#### Records supplied

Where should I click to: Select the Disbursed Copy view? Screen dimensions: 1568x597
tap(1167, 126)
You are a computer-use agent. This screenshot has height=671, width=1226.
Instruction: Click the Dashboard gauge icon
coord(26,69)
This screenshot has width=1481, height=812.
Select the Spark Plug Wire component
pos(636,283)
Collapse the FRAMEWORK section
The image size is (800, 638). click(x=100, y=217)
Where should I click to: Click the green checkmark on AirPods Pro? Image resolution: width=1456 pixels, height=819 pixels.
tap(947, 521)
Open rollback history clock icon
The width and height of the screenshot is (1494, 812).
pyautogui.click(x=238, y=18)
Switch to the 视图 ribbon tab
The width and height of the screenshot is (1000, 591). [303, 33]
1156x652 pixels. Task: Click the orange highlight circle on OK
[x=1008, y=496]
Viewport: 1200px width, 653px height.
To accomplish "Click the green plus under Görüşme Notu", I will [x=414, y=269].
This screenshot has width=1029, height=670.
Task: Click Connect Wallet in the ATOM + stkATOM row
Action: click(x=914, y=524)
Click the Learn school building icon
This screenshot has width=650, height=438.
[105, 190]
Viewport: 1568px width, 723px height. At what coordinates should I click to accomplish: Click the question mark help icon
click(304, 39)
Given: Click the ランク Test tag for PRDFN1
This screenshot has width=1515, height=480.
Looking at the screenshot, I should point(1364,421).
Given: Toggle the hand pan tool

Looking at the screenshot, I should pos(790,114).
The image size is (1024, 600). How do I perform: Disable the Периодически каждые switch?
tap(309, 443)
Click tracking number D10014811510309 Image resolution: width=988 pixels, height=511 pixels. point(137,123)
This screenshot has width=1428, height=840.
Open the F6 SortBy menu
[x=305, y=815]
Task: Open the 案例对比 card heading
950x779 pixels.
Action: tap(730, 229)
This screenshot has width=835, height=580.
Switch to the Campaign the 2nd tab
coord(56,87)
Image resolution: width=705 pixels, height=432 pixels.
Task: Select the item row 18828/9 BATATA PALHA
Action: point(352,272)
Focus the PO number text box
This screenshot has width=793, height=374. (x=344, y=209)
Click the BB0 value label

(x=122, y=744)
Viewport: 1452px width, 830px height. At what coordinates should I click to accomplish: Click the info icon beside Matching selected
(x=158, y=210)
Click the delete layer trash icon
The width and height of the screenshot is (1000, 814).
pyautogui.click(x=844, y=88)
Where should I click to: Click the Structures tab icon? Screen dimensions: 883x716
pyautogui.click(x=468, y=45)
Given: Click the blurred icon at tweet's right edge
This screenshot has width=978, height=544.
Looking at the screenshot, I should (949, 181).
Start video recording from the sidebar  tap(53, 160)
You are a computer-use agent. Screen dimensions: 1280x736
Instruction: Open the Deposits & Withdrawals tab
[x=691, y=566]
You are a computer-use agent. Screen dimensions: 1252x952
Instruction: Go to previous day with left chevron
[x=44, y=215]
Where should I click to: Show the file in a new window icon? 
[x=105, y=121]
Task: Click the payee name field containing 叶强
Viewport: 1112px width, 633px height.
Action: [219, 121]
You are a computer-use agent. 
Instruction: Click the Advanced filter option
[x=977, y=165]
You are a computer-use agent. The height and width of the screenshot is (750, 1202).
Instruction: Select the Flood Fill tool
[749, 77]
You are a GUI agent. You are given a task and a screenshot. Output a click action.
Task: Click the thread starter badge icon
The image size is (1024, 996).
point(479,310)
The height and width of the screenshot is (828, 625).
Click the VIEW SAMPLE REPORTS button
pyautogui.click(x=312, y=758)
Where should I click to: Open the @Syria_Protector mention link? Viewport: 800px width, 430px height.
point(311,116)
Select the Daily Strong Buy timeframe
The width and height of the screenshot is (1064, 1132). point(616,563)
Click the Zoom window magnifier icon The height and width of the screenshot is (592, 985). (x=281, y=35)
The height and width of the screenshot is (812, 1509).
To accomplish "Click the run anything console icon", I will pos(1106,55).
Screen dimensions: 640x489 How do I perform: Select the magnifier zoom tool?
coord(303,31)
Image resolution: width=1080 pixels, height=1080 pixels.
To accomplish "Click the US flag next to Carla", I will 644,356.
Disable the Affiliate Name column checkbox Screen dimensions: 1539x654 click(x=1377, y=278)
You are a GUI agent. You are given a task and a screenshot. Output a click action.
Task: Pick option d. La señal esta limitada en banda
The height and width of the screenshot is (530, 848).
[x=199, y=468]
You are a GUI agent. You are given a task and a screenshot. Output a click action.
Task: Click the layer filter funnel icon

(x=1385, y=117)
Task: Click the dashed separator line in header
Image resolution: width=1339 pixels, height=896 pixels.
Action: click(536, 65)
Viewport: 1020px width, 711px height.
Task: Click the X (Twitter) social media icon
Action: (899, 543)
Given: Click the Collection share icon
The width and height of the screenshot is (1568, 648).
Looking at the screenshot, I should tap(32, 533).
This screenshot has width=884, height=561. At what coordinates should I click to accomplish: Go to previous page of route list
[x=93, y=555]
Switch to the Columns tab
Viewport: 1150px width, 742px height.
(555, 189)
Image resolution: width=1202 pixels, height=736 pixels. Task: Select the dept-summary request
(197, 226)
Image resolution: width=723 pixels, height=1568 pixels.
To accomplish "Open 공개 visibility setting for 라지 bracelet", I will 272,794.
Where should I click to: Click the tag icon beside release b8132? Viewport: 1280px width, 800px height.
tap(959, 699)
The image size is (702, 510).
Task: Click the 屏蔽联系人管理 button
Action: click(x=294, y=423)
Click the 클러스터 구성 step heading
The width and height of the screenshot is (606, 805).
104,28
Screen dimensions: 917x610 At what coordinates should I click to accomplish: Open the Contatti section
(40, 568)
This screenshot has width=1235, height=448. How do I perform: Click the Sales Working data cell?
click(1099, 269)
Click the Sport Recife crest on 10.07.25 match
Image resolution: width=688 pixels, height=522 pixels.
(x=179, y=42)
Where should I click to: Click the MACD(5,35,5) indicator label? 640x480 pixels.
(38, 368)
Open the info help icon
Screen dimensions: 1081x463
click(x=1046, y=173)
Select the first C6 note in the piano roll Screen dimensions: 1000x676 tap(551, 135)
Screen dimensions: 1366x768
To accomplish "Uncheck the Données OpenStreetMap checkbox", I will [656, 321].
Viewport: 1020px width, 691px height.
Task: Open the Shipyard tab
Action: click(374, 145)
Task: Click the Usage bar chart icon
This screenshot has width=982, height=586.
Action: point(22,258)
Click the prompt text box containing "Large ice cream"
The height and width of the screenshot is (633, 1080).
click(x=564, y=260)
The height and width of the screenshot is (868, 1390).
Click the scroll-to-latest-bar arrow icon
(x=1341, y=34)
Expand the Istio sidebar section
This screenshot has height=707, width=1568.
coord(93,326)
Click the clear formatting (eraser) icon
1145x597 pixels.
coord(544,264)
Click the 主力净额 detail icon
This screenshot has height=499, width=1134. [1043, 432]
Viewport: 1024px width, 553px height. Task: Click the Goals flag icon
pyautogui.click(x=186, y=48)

#### How to complete this task
Figure out how many lines of the material include the string "containing", and reply with only that figure.

#### Answer space
2